▸ JOB:
Rewrite the items below, replacing every "[menuitem]" with "[menu entry]" and keeping everything else the same.

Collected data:
-*-

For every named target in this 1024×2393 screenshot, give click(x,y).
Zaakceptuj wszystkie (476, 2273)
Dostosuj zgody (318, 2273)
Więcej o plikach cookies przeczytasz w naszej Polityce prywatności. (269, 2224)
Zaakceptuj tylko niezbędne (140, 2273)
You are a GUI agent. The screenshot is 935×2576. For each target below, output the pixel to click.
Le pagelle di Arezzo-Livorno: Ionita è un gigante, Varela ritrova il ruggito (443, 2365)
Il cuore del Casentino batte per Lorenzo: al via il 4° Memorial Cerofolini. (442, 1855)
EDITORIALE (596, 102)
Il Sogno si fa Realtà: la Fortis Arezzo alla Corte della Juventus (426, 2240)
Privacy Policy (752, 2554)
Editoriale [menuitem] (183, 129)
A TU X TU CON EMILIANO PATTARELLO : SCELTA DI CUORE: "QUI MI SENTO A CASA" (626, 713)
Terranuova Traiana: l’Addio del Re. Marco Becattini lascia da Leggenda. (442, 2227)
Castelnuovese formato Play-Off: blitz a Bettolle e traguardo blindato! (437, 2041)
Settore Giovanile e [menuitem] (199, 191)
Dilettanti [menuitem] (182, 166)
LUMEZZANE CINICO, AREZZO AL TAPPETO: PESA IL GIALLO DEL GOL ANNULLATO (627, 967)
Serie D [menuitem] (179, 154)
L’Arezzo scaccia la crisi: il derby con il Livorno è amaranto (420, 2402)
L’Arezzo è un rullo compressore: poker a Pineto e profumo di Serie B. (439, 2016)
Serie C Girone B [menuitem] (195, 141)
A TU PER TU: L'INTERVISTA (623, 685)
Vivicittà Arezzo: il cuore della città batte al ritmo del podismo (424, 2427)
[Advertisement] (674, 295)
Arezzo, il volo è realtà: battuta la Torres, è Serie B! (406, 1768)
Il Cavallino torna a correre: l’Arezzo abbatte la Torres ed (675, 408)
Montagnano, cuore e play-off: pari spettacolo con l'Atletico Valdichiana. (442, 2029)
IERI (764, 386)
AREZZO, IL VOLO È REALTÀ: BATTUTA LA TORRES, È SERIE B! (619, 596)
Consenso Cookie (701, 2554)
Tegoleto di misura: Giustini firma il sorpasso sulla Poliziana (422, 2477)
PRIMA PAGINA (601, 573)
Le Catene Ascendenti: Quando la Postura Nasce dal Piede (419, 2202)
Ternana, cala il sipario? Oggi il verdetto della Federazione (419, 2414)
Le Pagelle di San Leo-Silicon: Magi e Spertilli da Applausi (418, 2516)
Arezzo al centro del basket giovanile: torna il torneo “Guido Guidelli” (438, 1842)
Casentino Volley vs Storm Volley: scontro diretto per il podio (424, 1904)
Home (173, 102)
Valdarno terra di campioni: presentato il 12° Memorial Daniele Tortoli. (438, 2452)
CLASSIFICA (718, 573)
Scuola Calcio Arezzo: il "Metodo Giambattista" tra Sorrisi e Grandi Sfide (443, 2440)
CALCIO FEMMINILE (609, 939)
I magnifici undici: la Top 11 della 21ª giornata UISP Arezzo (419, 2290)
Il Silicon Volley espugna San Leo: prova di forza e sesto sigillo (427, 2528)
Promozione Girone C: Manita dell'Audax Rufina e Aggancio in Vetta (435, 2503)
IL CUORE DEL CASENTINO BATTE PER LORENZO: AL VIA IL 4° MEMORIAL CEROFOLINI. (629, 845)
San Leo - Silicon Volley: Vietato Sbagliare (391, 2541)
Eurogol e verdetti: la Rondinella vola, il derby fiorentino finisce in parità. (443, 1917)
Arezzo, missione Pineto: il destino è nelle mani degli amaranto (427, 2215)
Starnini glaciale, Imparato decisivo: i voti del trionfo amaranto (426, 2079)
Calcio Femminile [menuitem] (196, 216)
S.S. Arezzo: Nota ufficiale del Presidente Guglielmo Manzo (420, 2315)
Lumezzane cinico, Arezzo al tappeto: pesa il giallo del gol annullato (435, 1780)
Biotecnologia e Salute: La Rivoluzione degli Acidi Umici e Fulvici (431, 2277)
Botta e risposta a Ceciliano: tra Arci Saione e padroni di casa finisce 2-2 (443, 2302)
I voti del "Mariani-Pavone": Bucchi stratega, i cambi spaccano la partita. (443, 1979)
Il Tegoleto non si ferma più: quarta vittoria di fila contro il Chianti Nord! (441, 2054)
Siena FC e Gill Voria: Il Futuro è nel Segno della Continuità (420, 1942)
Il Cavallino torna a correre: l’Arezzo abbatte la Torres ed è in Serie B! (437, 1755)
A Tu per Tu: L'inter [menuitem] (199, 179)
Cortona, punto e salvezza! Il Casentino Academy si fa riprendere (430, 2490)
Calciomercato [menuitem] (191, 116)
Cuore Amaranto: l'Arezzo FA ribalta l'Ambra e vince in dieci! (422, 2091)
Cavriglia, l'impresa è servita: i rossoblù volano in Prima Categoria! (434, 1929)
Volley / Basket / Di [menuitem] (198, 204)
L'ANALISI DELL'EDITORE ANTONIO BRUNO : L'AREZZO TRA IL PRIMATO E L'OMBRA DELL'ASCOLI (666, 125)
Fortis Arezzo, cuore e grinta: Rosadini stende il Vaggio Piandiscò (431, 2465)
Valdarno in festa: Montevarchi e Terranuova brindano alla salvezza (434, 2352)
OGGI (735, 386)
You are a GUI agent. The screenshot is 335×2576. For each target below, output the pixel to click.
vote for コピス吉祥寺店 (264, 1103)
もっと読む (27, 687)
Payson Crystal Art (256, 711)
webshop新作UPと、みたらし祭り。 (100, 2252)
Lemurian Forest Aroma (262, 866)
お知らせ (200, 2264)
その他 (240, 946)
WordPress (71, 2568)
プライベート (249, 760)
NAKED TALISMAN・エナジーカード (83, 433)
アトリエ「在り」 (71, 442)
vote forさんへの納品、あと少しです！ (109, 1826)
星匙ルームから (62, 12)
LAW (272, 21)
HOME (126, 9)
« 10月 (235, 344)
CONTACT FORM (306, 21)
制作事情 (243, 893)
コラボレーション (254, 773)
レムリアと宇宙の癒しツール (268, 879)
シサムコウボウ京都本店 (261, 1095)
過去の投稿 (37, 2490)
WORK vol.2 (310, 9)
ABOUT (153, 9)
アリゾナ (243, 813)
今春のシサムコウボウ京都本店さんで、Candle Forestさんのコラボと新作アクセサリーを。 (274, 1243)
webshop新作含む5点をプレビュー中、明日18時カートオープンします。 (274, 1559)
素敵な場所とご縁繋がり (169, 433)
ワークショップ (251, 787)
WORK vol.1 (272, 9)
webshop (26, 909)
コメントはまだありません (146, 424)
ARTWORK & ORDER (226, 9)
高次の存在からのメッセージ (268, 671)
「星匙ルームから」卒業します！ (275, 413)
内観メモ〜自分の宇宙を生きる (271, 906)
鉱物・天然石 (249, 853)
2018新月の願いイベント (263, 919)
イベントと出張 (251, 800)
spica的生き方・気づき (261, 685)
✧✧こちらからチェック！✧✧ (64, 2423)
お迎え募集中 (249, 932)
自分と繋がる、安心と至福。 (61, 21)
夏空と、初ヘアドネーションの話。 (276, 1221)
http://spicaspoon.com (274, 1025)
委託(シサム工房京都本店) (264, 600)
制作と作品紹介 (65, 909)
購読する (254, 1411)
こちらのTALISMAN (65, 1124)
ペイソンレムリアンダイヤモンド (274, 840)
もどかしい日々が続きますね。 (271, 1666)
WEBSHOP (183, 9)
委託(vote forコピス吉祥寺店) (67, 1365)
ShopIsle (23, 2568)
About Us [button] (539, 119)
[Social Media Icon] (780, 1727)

-*-

▸ TASK RESPONSE:
For every named target in this 1024×2393 screenshot, give click(x,y).
Zaakceptuj wszystkie (476, 2273)
Dostosuj zgody (318, 2273)
Więcej o plikach cookies przeczytasz w naszej Polityce prywatności. (269, 2224)
Zaakceptuj tylko niezbędne (140, 2273)
You are a GUI agent. The screenshot is 935×2576. For each target below, output the pixel to click.
Le pagelle di Arezzo-Livorno: Ionita è un gigante, Varela ritrova il ruggito (443, 2365)
Il cuore del Casentino batte per Lorenzo: al via il 4° Memorial Cerofolini. (442, 1855)
EDITORIALE (596, 102)
Il Sogno si fa Realtà: la Fortis Arezzo alla Corte della Juventus (426, 2240)
Privacy Policy (752, 2554)
Editoriale [menu entry] (183, 129)
A TU X TU CON EMILIANO PATTARELLO : SCELTA DI CUORE: "QUI MI SENTO A CASA" (626, 713)
Terranuova Traiana: l’Addio del Re. Marco Becattini lascia da Leggenda. (442, 2227)
Castelnuovese formato Play-Off: blitz a Bettolle e traguardo blindato! (437, 2041)
Settore Giovanile e [menu entry] (199, 191)
Dilettanti [menu entry] (182, 166)
LUMEZZANE CINICO, AREZZO AL TAPPETO: PESA IL GIALLO DEL GOL ANNULLATO (627, 967)
Serie D [menu entry] (179, 154)
L’Arezzo scaccia la crisi: il derby con il Livorno è amaranto (420, 2402)
L’Arezzo è un rullo compressore: poker a Pineto e profumo di Serie B. (439, 2016)
Serie C Girone B [menu entry] (195, 141)
A TU PER TU: L'INTERVISTA (623, 685)
Vivicittà Arezzo: il cuore della città batte al ritmo del podismo (424, 2427)
[Advertisement] (674, 295)
Arezzo, il volo è realtà: battuta la Torres, è Serie B! (406, 1768)
Il Cavallino torna a correre: l’Arezzo abbatte la Torres ed (675, 408)
Montagnano, cuore e play-off: pari spettacolo con l'Atletico Valdichiana. (442, 2029)
IERI (764, 386)
AREZZO, IL VOLO È REALTÀ: BATTUTA LA TORRES, È SERIE B! (619, 596)
Consenso Cookie (701, 2554)
Tegoleto di misura: Giustini firma il sorpasso sulla Poliziana (422, 2477)
PRIMA PAGINA (601, 573)
Le Catene Ascendenti: Quando la Postura Nasce dal Piede (419, 2202)
Ternana, cala il sipario? Oggi il verdetto della Federazione (419, 2414)
Le Pagelle di San Leo-Silicon: Magi e Spertilli da Applausi (418, 2516)
Arezzo al centro del basket giovanile: torna il torneo “Guido Guidelli” (438, 1842)
Casentino Volley vs Storm Volley: scontro diretto per il podio (424, 1904)
Home (173, 102)
Valdarno terra di campioni: presentato il 12° Memorial Daniele Tortoli. (438, 2452)
CLASSIFICA (718, 573)
Scuola Calcio Arezzo: il "Metodo Giambattista" tra Sorrisi e Grandi Sfide (443, 2440)
CALCIO FEMMINILE (609, 939)
I magnifici undici: la Top 11 della 21ª giornata UISP Arezzo (419, 2290)
Il Silicon Volley espugna San Leo: prova di forza e sesto sigillo (427, 2528)
Promozione Girone C: Manita dell'Audax Rufina e Aggancio in Vetta (435, 2503)
IL CUORE DEL CASENTINO BATTE PER LORENZO: AL VIA IL 4° MEMORIAL CEROFOLINI. (629, 845)
San Leo - Silicon Volley: Vietato Sbagliare (391, 2541)
Eurogol e verdetti: la Rondinella vola, il derby fiorentino finisce in parità. (443, 1917)
Arezzo, missione Pineto: il destino è nelle mani degli amaranto (427, 2215)
Starnini glaciale, Imparato decisivo: i voti del trionfo amaranto (426, 2079)
Calcio Femminile [menu entry] (196, 216)
S.S. Arezzo: Nota ufficiale del Presidente Guglielmo Manzo (420, 2315)
Lumezzane cinico, Arezzo al tappeto: pesa il giallo del gol annullato (435, 1780)
Biotecnologia e Salute: La Rivoluzione degli Acidi Umici e Fulvici (431, 2277)
Botta e risposta a Ceciliano: tra Arci Saione e padroni di casa finisce 2-2 (443, 2302)
I voti del "Mariani-Pavone": Bucchi stratega, i cambi spaccano la partita. (443, 1979)
Il Tegoleto non si ferma più: quarta vittoria di fila contro il Chianti Nord! (441, 2054)
Siena FC e Gill Voria: Il Futuro è nel Segno della Continuità (420, 1942)
Il Cavallino torna a correre: l’Arezzo abbatte la Torres ed è in Serie B! (437, 1755)
A Tu per Tu: L'inter [menu entry] (199, 179)
Cortona, punto e salvezza! Il Casentino Academy si fa riprendere (430, 2490)
Calciomercato [menu entry] (191, 116)
Cuore Amaranto: l'Arezzo FA ribalta l'Ambra e vince in dieci! (422, 2091)
Cavriglia, l'impresa è servita: i rossoblù volano in Prima Categoria! (434, 1929)
Volley / Basket / Di [menu entry] (198, 204)
L'ANALISI DELL'EDITORE ANTONIO BRUNO : L'AREZZO TRA IL PRIMATO E L'OMBRA DELL'ASCOLI (666, 125)
Fortis Arezzo, cuore e grinta: Rosadini stende il Vaggio Piandiscò (431, 2465)
Valdarno in festa: Montevarchi e Terranuova brindano alla salvezza (434, 2352)
OGGI (735, 386)
You are a GUI agent. The screenshot is 335×2576. For each target below, output the pixel to click.
vote for コピス吉祥寺店 (264, 1103)
もっと読む (27, 687)
Payson Crystal Art (256, 711)
webshop新作UPと、みたらし祭り。 (100, 2252)
Lemurian Forest Aroma (262, 866)
お知らせ (200, 2264)
その他 (240, 946)
WordPress (71, 2568)
プライベート (249, 760)
NAKED TALISMAN・エナジーカード (83, 433)
アトリエ「在り」 (71, 442)
vote forさんへの納品、あと少しです！ (109, 1826)
星匙ルームから (62, 12)
LAW (272, 21)
HOME (126, 9)
« 10月 (235, 344)
CONTACT FORM (306, 21)
制作事情 (243, 893)
コラボレーション (254, 773)
レムリアと宇宙の癒しツール (268, 879)
シサムコウボウ京都本店 (261, 1095)
過去の投稿 (37, 2490)
WORK vol.2 (310, 9)
ABOUT (153, 9)
アリゾナ (243, 813)
今春のシサムコウボウ京都本店さんで、Candle Forestさんのコラボと新作アクセサリーを。 (274, 1243)
webshop新作含む5点をプレビュー中、明日18時カートオープンします。 (274, 1559)
素敵な場所とご縁繋がり (169, 433)
ワークショップ (251, 787)
WORK vol.1 (272, 9)
webshop (26, 909)
コメントはまだありません (146, 424)
ARTWORK & ORDER (226, 9)
高次の存在からのメッセージ (268, 671)
「星匙ルームから」卒業します！ (275, 413)
内観メモ〜自分の宇宙を生きる (271, 906)
鉱物・天然石 (249, 853)
2018新月の願いイベント (263, 919)
イベントと出張 (251, 800)
spica的生き方・気づき (261, 685)
✧✧こちらからチェック！✧✧ (64, 2423)
お迎え募集中 (249, 932)
自分と繋がる、安心と至福。 (61, 21)
夏空と、初ヘアドネーションの話。 (276, 1221)
http://spicaspoon.com (274, 1025)
委託(シサム工房京都本店) (264, 600)
制作と作品紹介 (65, 909)
購読する (254, 1411)
こちらのTALISMAN (65, 1124)
ペイソンレムリアンダイヤモンド (274, 840)
もどかしい日々が続きますね。 (271, 1666)
WEBSHOP (183, 9)
委託(vote forコピス吉祥寺店) (67, 1365)
ShopIsle (23, 2568)
About Us [button] (539, 119)
[Social Media Icon] (780, 1727)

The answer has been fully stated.